Five-year electrical checks compulsory for landlords
23 July 2018
THE GOVERNMENT have announced a number of measures around building safety, including the launch of a consultation on building regulations and fire safety guidance.
The Government is yet to publish further details concerning the announced requirement for landlords in the private rented sector to carry out electrical installation safety checks every five years.
The National Association of Landlords (NLA) will be pressing the department for more information concerning:
- the full scope of the inspections required
- the regulatory and enforcement regime
- who will be deemed competent, or authorised to carry out the checks
- any exemptions which may be created, for instance in respect of new buildings
- when the testing requirement is likely to come into force, and whether the Government is confident there will be sufficient qualified electricians to carry out the volume of inspections required.
NLA will also seek confirmation that portable appliances are not to be included in the checking regime, as they argued that this could introduce unreasonable practical costs and burdens for private landlords, relative to the risk posed by landlord-supplied appliances.
The secretary of state for communities, Rt Hon James Brokenshire MP, said there will be a full-scale technical review of the guidelines covering fire safety matters within and around buildings, known as ‘Approved Document B’, this autumn.
The Government are seeking views on the proposed clarification of statutory guidance on fire safety that aims to improve usability and reduce the risk of misinterpretation by those carrying out and inspecting building work. The key aim is to update the existing guidance to reflect modern building practices and technical and scientific innovations, including the latest understanding of fire risks.
In addition to the new electrical checks the Minister announced:
- a residents panel will be established to ensure proposed safety improvements are grounded in the experience of those who live in high-rise buildings
- Dame Judith Hackitt will chair an Industry Safety Steering Group to drive the culture change needed to improve safety and hold industry to account
- working with a small group of organisations from industry, safety improvements will be piloted, in line with Dame Judith Hackitt’s recommendations, demonstrating early leadership on building safety reform.

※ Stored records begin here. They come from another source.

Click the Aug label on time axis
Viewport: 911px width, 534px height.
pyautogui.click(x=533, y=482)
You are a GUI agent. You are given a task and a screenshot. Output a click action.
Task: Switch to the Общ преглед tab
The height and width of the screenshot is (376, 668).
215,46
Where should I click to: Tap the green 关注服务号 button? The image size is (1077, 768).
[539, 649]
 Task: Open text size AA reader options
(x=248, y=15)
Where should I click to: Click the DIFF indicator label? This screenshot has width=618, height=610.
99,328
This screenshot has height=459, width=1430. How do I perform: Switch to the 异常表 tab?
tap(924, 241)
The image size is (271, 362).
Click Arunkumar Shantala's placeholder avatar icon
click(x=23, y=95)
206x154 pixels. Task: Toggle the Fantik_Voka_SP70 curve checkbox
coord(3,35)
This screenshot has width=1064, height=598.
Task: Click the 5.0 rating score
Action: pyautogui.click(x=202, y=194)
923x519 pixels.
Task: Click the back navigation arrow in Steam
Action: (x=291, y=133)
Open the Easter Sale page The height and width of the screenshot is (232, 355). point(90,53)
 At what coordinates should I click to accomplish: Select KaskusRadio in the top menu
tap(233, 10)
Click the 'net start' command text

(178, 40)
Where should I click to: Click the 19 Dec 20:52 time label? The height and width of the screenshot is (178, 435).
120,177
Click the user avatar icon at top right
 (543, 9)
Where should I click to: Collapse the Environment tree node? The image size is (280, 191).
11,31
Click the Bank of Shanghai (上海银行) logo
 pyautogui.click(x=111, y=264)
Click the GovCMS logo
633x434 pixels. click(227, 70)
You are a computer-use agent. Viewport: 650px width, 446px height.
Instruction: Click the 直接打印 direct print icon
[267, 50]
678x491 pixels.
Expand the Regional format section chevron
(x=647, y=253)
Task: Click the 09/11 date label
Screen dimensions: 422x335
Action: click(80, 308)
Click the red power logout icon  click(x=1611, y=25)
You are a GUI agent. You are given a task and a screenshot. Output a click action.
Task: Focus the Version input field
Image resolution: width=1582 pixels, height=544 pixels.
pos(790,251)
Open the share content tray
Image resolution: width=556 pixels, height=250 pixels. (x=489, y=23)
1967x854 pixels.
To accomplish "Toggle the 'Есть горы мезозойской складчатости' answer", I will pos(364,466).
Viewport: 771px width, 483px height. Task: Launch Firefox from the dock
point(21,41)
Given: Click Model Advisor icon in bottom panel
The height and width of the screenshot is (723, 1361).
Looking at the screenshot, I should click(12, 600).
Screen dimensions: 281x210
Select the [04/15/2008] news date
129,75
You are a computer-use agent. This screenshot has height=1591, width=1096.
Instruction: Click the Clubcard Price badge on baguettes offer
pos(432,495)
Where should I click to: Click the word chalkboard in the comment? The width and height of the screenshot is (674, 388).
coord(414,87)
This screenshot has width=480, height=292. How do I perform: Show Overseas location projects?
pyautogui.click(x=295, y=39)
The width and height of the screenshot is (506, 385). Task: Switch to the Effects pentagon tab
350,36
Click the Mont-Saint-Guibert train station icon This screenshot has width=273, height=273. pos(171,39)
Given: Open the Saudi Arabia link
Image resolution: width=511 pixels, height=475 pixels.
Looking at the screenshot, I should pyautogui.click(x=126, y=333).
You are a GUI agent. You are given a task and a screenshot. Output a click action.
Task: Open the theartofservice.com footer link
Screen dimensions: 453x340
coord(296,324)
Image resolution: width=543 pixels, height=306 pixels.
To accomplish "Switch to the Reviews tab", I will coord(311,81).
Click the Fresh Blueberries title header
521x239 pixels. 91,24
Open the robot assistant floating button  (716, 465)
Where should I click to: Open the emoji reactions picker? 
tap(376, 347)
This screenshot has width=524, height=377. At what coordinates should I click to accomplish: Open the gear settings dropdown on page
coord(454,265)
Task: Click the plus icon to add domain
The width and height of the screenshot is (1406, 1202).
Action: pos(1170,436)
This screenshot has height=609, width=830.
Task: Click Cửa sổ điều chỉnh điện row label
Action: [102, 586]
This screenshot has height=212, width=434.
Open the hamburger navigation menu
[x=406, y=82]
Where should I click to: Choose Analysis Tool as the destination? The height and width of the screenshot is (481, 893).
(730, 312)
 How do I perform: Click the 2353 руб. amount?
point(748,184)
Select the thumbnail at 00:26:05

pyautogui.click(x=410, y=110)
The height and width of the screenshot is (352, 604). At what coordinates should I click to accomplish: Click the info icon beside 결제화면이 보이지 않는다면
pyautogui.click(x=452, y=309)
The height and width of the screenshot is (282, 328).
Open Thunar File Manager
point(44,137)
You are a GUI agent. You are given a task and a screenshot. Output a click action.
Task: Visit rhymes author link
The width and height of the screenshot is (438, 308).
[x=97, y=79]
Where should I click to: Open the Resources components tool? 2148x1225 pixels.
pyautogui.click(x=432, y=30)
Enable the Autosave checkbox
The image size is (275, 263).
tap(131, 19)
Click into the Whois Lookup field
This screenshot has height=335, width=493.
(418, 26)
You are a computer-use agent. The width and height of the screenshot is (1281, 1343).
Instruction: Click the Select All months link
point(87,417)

Speaking at the launch of the consultation, he commented, “There is nothing more important than ensuring people are safe in their own homes. That is why I am announcing a package of measures focused on improving building safety, having listened carefully to the concerns which have been raised.
“Dame Judith’s report sets out the right framework to improve safety, but I will not hesitate to go further than the recommendations where I deem it necessary. That is why I am going further than my original commitment to simply clarify the guidelines, by commencing an end-to-end technical review of the fire safety aspects of building regulations in the autumn.”
The Government has continued its focus on building safety regulations, having previously:
- Launched a consultation on banning the use of combustible materials in the external walls of high-rise residential buildings which are 18 metres and above. The consultation closes on 14 August.
- Consulted on banning or restricting the use of ‘desktop studies’ from being used to assess the fire performance of cladding systems, unless our separate consultation demonstrates that they can be safely used. The consultation has closed and the government is reviewing the responses.
- Announced further action to support local authorities as they work with building owners to remove potentially unsafe cladding on private sector high-rise residential buildings.